You might think all the stories left to tell in this genre are about quaint family farms in the mid-West being overrun by giant corporations, but the latest salvo comes from industrial Los Angeles.
Two years ago, a community garden was razed to make room for a warehouse for the clothing retailer Forever 21, and now community activists are looking at the still-empty tract of land and they want their plants back.
The Los Angeles Times says the story is complicated by political ties -- the company made hefty donations to the mayor, Antonio Villaraigosa, who had initially opposed the destruction of the garden, which is located in South Central. This being L.A., there are celebrities involved: Daryl Hannah, Joan Baez and Danny Glover are among those who protested the initial plans, and it was the subject of the short documentary South Central Farm: Oasis in a Concrete Desert. The Forever 21 project is now stalled by community activists who are trying to get more stringent environmental restrictions placed on the 14-acre site. The mayor, who has received $1.3 million from Forever 21 over the past two years, is staying out of the fight for now.
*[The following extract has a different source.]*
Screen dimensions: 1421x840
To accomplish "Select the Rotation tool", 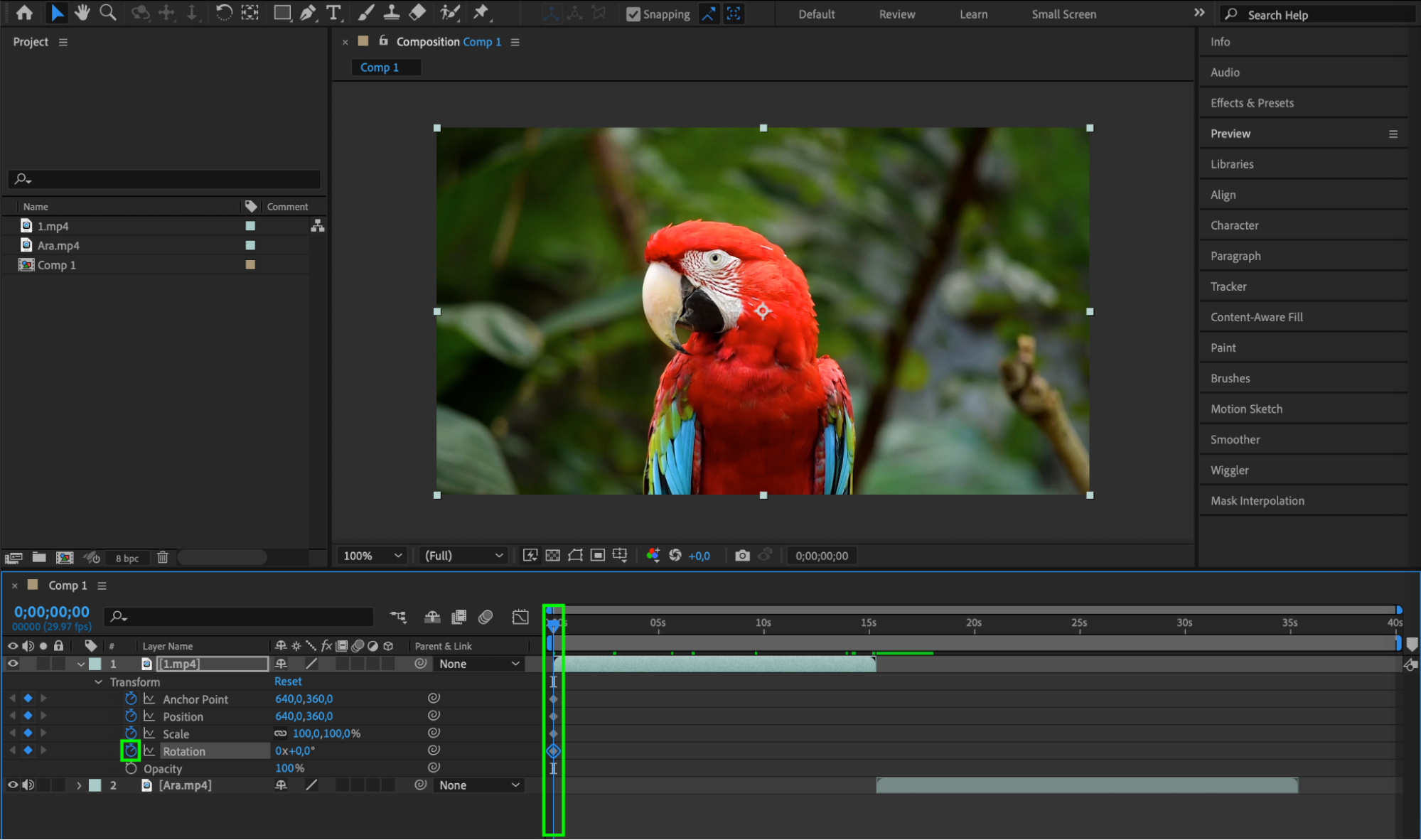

Community gardens like this abound in urban spaces and are always on the verge of being crowded out by development, so this is a good test case for what will happen in the future since the profile has been so high. With the cost of food rising so fast, and environmental concerns such an issue, the stakes are pretty high for regular folks who use things like this. But most little gardens don't have celebrities to shill for them, or filmmakers to shoot documentaries. So what will become of them?